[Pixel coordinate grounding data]
-*-*-

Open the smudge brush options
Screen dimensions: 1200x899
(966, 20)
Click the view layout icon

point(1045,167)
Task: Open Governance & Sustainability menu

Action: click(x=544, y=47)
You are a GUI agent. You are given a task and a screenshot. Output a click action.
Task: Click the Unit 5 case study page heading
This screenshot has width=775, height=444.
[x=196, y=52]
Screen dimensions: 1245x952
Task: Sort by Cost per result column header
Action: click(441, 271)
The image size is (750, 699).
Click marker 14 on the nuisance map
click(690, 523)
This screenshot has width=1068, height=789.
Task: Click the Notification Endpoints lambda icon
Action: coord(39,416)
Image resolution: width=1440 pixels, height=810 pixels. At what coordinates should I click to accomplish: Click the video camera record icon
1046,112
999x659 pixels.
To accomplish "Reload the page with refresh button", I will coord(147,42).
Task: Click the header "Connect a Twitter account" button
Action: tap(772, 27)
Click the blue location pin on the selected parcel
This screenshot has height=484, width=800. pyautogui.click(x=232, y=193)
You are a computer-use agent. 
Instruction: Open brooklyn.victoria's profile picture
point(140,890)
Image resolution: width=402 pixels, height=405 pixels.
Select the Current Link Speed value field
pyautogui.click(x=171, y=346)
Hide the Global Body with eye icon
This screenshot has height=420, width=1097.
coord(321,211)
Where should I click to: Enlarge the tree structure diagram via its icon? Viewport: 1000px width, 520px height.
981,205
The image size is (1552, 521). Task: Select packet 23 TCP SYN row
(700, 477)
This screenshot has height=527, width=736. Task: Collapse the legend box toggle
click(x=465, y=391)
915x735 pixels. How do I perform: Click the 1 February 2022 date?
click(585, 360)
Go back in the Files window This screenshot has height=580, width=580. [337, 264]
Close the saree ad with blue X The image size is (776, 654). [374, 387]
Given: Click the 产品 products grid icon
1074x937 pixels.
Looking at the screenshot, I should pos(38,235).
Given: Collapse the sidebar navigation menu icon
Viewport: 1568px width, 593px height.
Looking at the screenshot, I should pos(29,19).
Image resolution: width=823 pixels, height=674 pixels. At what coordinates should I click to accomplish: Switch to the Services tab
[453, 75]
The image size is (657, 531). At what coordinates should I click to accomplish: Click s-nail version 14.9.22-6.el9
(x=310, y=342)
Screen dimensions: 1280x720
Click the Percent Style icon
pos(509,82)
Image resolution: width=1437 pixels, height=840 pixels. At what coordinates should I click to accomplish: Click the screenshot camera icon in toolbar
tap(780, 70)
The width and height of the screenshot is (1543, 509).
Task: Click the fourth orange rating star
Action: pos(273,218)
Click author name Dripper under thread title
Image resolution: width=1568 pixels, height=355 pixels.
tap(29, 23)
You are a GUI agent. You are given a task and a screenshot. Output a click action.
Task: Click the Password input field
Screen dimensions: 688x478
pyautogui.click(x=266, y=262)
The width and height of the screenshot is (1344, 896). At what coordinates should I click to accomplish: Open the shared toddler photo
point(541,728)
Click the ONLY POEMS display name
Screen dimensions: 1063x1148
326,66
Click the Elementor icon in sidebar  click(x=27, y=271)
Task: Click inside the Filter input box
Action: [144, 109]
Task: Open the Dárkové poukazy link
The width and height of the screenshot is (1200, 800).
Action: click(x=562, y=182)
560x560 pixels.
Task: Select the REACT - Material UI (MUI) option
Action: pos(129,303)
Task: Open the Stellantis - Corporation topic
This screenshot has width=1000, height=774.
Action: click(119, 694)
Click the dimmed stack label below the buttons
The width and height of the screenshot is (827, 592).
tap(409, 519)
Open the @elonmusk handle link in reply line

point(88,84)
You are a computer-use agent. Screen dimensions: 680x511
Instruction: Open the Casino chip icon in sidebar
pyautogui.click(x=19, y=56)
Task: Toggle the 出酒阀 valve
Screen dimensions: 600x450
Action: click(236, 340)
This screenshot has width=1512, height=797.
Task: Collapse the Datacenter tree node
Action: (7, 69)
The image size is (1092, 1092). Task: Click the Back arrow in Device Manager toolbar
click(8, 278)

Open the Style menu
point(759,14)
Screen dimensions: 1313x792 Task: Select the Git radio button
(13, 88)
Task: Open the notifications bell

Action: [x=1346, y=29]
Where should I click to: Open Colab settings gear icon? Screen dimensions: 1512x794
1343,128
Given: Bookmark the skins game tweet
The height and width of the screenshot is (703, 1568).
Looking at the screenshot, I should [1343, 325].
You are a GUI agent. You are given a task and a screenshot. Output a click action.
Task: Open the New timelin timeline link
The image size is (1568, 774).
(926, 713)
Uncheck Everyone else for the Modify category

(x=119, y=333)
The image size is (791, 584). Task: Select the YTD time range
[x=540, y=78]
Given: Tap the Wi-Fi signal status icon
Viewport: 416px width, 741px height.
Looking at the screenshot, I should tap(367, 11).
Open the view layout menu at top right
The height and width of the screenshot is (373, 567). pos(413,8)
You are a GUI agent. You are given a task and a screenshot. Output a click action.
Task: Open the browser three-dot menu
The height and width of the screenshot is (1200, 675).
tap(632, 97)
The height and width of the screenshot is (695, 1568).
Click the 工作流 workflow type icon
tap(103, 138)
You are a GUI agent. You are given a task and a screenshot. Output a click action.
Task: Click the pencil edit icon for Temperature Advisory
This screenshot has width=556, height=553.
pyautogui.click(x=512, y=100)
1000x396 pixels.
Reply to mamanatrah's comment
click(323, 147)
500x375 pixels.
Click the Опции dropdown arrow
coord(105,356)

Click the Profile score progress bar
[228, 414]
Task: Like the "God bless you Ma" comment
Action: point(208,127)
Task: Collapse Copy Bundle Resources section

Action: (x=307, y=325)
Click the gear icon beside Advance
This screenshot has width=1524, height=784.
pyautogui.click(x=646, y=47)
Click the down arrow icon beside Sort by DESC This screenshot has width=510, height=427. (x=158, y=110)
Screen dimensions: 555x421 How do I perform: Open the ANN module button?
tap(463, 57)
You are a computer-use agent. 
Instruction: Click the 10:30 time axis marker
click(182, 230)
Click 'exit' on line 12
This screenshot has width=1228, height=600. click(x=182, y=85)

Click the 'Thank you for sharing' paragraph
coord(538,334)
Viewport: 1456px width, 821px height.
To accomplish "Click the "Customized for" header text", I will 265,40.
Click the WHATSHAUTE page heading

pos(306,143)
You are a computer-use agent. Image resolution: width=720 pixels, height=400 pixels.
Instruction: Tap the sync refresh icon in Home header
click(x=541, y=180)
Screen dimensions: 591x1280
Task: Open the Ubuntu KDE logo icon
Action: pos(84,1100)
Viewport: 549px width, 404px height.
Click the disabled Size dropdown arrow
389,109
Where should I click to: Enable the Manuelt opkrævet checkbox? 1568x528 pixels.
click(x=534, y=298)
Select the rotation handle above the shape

-*-*-

Look above for the line containing "Click 'exit' on line 12". From there to the final line of the entries, repeat every line exactly.

Click 'exit' on line 12
This screenshot has width=1228, height=600. click(x=182, y=85)

Click the 'Thank you for sharing' paragraph
coord(538,334)
Viewport: 1456px width, 821px height.
To accomplish "Click the "Customized for" header text", I will 265,40.
Click the WHATSHAUTE page heading

pos(306,143)
You are a computer-use agent. Image resolution: width=720 pixels, height=400 pixels.
Instruction: Tap the sync refresh icon in Home header
click(x=541, y=180)
Screen dimensions: 591x1280
Task: Open the Ubuntu KDE logo icon
Action: pos(84,1100)
Viewport: 549px width, 404px height.
Click the disabled Size dropdown arrow
389,109
Where should I click to: Enable the Manuelt opkrævet checkbox? 1568x528 pixels.
click(x=534, y=298)
Select the rotation handle above the shape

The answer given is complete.